* **INSTRUCTIONS FOR THE TASK**
Find the line that contains "has width=1170, height=1310." in the entries below. Output it and each later line exactly, and nothing else.

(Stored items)

********************

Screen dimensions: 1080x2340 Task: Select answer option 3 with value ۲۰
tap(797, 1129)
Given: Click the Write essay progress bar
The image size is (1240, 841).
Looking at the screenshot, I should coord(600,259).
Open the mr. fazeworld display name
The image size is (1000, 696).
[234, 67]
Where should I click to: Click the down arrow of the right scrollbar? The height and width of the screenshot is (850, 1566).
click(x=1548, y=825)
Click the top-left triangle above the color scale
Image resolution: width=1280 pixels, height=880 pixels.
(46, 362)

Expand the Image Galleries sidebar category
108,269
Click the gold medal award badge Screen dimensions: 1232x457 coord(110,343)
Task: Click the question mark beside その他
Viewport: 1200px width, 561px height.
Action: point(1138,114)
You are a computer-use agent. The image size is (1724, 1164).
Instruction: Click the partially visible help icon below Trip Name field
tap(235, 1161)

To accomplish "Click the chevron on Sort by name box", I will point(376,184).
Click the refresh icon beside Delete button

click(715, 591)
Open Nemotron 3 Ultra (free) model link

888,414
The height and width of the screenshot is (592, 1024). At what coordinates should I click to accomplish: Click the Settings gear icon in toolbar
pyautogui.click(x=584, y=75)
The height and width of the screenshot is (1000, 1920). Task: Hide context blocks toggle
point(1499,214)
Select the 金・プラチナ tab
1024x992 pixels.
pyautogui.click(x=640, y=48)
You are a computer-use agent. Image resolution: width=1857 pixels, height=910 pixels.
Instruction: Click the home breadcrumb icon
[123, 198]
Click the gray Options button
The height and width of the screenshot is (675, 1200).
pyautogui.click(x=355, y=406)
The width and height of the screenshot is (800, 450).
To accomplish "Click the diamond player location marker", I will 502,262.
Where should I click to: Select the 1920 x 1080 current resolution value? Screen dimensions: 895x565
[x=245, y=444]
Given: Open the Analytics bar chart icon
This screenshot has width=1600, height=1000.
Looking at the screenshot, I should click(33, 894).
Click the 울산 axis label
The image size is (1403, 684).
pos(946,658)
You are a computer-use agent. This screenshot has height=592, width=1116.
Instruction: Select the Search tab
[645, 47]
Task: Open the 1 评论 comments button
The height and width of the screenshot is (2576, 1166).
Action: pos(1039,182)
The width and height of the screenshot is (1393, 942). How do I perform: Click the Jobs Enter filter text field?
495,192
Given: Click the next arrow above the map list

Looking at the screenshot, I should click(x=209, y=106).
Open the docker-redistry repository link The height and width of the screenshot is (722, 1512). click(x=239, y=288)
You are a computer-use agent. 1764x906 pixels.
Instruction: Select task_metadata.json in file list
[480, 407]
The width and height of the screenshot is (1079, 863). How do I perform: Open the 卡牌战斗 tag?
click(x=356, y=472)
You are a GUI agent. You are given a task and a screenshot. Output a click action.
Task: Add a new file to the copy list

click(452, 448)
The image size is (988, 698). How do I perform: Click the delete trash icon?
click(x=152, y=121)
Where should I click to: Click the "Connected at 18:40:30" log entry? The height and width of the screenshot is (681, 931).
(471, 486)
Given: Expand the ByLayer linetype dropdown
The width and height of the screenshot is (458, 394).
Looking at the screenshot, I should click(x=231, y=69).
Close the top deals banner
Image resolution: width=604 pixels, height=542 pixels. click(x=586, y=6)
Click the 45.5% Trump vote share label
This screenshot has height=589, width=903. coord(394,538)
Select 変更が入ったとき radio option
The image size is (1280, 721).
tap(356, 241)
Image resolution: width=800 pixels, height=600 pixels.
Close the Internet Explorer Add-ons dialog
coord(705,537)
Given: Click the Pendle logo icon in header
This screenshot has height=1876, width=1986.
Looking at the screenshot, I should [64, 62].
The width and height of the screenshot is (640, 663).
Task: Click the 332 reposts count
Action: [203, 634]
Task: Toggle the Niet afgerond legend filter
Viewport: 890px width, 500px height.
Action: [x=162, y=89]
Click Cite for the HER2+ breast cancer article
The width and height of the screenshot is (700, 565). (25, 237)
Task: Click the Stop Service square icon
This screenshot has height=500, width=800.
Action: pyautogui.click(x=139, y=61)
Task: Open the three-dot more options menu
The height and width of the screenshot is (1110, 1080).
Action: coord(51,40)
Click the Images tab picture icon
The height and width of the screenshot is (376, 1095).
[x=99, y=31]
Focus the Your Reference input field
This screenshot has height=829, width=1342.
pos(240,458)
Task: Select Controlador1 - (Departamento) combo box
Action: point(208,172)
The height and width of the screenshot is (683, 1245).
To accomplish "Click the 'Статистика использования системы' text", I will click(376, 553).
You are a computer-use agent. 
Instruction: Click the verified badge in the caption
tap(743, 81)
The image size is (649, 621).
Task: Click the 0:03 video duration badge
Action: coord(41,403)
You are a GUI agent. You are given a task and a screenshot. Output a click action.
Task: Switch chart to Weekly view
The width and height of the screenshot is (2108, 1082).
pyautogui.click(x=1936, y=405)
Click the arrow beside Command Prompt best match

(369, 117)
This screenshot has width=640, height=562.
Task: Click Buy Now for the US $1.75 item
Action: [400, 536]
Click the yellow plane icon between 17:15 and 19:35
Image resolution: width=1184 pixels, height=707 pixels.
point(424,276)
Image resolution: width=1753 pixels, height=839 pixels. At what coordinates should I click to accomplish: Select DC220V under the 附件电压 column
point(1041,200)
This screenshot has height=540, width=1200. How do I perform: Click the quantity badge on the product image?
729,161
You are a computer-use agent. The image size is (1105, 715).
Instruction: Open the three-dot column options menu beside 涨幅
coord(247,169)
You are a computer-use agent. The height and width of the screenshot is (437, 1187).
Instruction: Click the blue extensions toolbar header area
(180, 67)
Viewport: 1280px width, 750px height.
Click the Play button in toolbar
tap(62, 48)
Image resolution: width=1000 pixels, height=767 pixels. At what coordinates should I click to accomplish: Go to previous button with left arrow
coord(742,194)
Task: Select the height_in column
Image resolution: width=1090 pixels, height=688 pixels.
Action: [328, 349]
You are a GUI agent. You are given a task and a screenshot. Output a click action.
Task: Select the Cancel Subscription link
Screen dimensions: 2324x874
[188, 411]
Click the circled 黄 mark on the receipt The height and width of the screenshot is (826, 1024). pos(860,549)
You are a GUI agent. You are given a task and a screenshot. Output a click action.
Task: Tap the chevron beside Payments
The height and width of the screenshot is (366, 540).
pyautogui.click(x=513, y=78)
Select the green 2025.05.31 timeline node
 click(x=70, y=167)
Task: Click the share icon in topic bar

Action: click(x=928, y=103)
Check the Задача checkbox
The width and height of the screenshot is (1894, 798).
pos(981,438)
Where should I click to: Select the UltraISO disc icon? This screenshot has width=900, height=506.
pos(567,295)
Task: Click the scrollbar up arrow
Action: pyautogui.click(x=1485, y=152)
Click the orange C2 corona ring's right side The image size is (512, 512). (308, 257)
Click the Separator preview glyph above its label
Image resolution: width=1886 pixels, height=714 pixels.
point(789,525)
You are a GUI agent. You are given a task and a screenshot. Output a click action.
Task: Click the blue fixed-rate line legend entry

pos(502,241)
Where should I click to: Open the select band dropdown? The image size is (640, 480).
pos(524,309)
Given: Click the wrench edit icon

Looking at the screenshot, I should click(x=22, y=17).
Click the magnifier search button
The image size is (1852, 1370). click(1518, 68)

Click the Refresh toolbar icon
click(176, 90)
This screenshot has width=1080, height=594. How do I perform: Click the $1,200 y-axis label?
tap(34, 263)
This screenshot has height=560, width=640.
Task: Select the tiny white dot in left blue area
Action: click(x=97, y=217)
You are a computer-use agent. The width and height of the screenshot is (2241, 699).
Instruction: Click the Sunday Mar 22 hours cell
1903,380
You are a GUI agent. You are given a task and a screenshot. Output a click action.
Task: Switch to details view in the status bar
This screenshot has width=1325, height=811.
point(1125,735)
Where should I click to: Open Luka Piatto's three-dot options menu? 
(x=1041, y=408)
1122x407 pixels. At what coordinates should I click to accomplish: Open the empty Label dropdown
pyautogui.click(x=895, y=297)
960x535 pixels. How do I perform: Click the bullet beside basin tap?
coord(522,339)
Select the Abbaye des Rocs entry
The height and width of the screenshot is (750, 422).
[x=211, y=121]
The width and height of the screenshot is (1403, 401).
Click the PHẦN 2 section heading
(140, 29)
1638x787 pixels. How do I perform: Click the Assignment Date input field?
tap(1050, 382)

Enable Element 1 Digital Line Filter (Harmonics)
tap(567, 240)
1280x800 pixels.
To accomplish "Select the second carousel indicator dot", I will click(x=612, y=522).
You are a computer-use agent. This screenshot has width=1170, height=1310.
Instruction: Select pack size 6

********************

* **OUTPUT BELOW**
You are a computer-use agent. This screenshot has width=1170, height=1310.
Instruction: Select pack size 6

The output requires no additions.